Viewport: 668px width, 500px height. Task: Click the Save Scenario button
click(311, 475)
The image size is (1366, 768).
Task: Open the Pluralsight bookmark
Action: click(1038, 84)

-- Work instruction --
Output the records above in their entirety, exactly.

-- Answer to the exercise --
Viewport: 668px width, 500px height. Task: Click the Save Scenario button
click(311, 475)
The image size is (1366, 768).
Task: Open the Pluralsight bookmark
Action: click(1038, 84)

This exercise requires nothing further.